(GESTELLTE AUFGABE 1) Stimmen die folgenden Aussagen mit dem Text über Entenhausen überein? Beantworte jede mit Ja oder Nein und zitiere wörtlich die entscheidenden Worte des Textes. (a) Dagobert Duck legt Wert darauf, die reichste Ente zu sein, nicht der reichste Mensch. (b) Vor Geiern nehmen die Enten Reißaus. (c) Carl Barks' erste Dagobert-Geschichte ist im Sonderband enthalten.
(GESTELLTE AUFGABE 2) Schreib aus dem Text über Entenhausen die Stelle von „Der Tierwelt Entenhausens“ bis einschließlich „als Haustier halten.“ unverändert heraus.

:: LESETEXT ::

Der Tierwelt Entenhausens widmet sich ein Sonderband der Disney-Comics. Wer nicht begreift, warum das problematisch ist, für den gibt es „Donald Duck für Duckies“ – eine Einleitung in den Entenkosmos.
Tiere sind, natürlich, ein heikles Thema, wenn es um Entenhausen geht. Denn vermutlich kein Ort der Welt trägt seinen Namen so zu recht. Kein Mannheim, kein Straßburg, kein Bitterfeld sind so männlich, mit Straß geschmückt oder bitter, wie Entenhausen von Enten dominiert wird. Mindestens von einer: Dagobert Duck, die reichste Ente der Welt. (Man beachte die feine Distinktion, auf die er selbst wert legt: nicht der reichste Mensch und nicht die reichste Person, sondern die reichste Ente!)
Entenhausen ist, wo Enten hausen, ja, wo sie sich manchmal sogar einen Hund als Haustier halten.
Dass sich Figuren wie Dagobert und Donald Duck selbst als Enten begreifen (nicht aber manche ihrer lieben Mitbürger als Schweine, Hunde und Gänse) wirft irritierende Probleme auf. Fraglos ist Entenhausen eine multikulturelle Gesellschaft, in der äußerst verschiedene Wesen sehr friedfertig zusammenleben können. Allerdings scheinen eben immer noch da, wo alle gleich sind, manche gleicher sind, um George Orwell zu zitieren. Jeder ist Bürger – nicht alle sind Ente.
Und manch einer ist einfach nur Tier. Die Fieselschweiflinge, allen voran Tick, Trick und Track, erforschen seit Jahren Feld, Wald und Flur. Zu ihren selbstgestellten Aufgaben gehört offenbar nicht nur die Beobachtung der Fauna, sondern manchmal auch deren Rettung und sogar deren Zähmung. Sie, die Enten, retten Geier und dressieren Hasen. Sie gehen in den Zirkus und erstehen ein Kamel.
Nur vor Bären nehmen sie Reißaus. Seit Carl Barks erster Dagobert-Geschichte (hier nicht enthalten) kann man Bären als sowas wie die Erzfeinde der Enten ansehen. Echte und falsche Bären tauchen regelmäßig in den Erzählungen auf.

:::
:: VORLIEGENDE EINTRÄGE ::

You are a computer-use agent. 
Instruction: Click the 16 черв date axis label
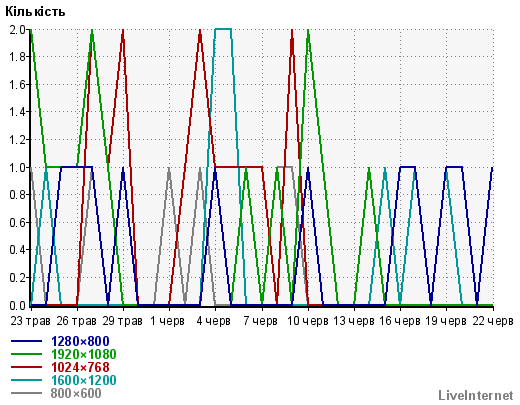tap(400, 321)
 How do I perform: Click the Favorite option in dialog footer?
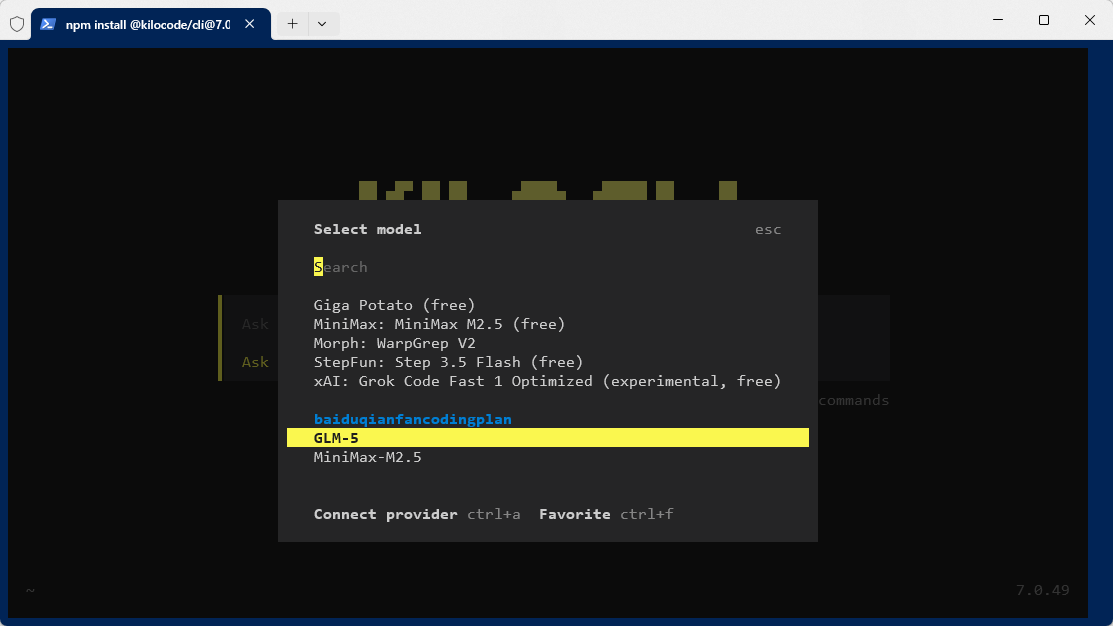(x=574, y=514)
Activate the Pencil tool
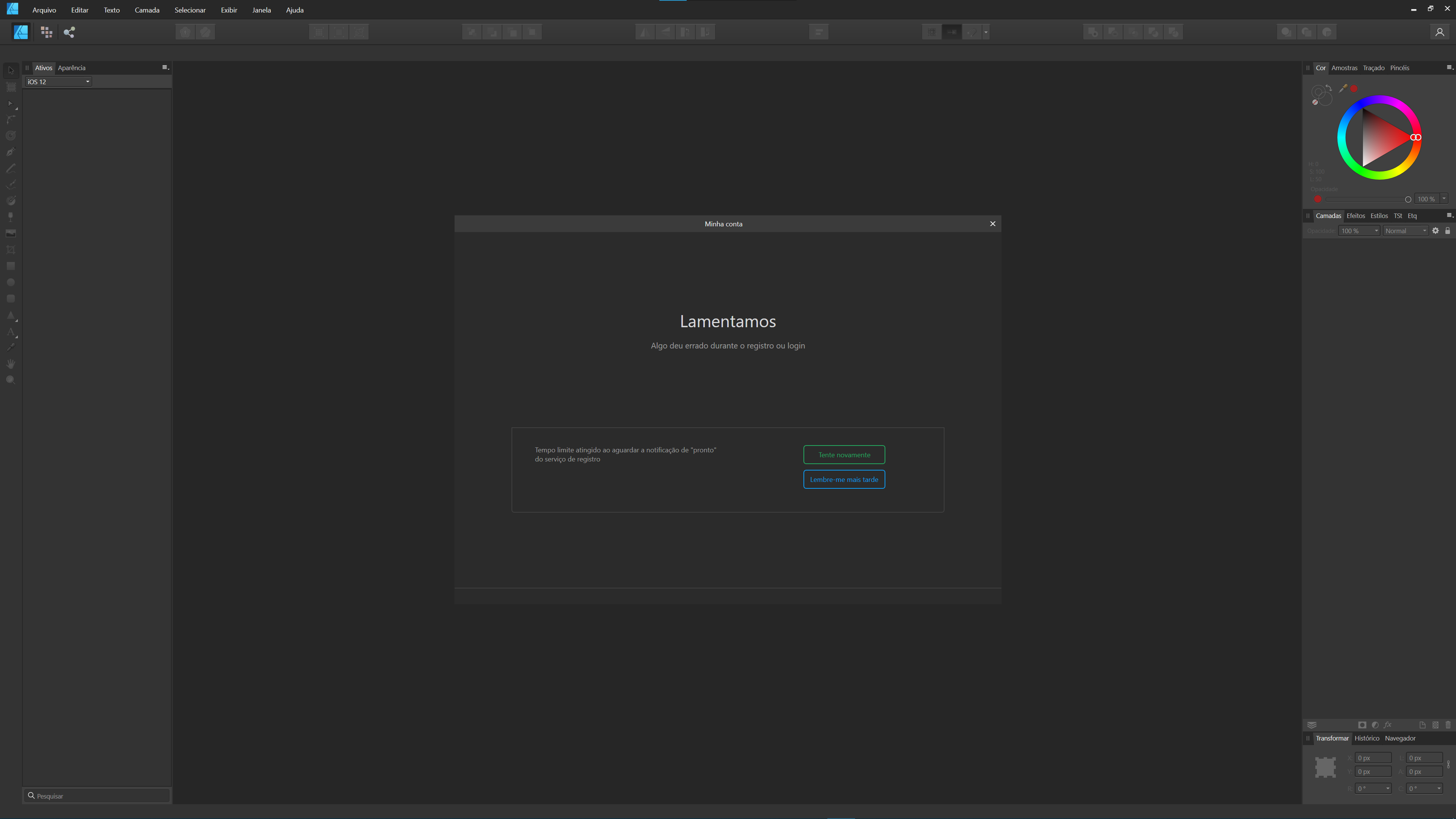This screenshot has height=819, width=1456. 11,168
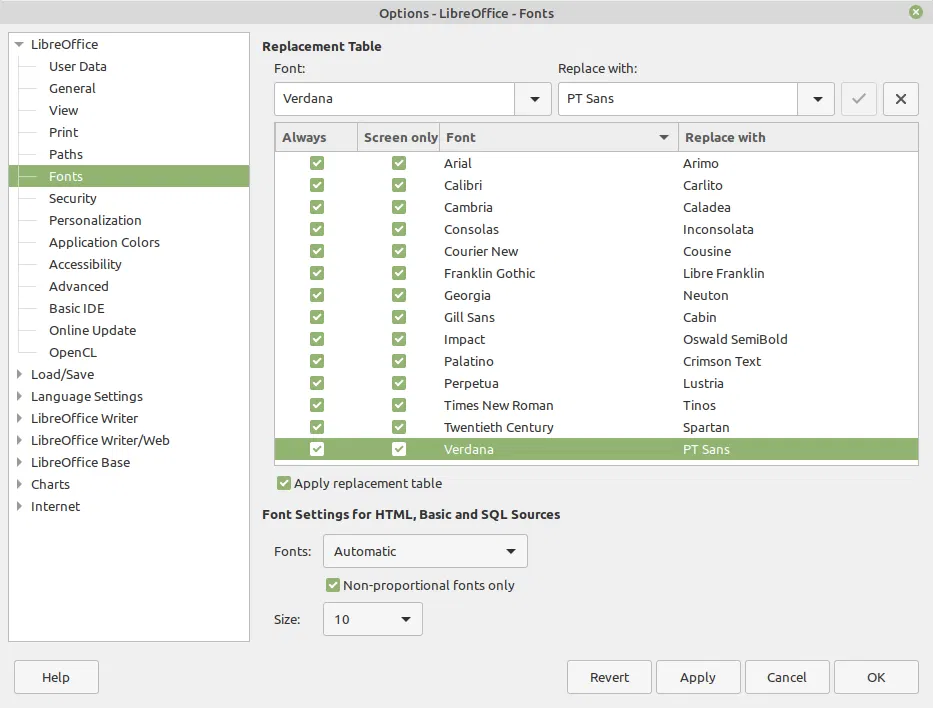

:::

(ANTWORT 1)
(a) Ja: „nicht der reichste Mensch und nicht die reichste Person, sondern die reichste Ente!“
(b) Nein: „Nur vor Bären nehmen sie Reißaus.“
(c) Nein: „(hier nicht enthalten)“

(ANTWORT 2)
Der Tierwelt Entenhausens widmet sich ein Sonderband der Disney-Comics. Wer nicht begreift, warum das problematisch ist, für den gibt es „Donald Duck für Duckies“ – eine Einleitung in den Entenkosmos.
Tiere sind, natürlich, ein heikles Thema, wenn es um Entenhausen geht. Denn vermutlich kein Ort der Welt trägt seinen Namen so zu recht. Kein Mannheim, kein Straßburg, kein Bitterfeld sind so männlich, mit Straß geschmückt oder bitter, wie Entenhausen von Enten dominiert wird. Mindestens von einer: Dagobert Duck, die reichste Ente der Welt. (Man beachte die feine Distinktion, auf die er selbst wert legt: nicht der reichste Mensch und nicht die reichste Person, sondern die reichste Ente!)
Entenhausen ist, wo Enten hausen, ja, wo sie sich manchmal sogar einen Hund als Haustier halten.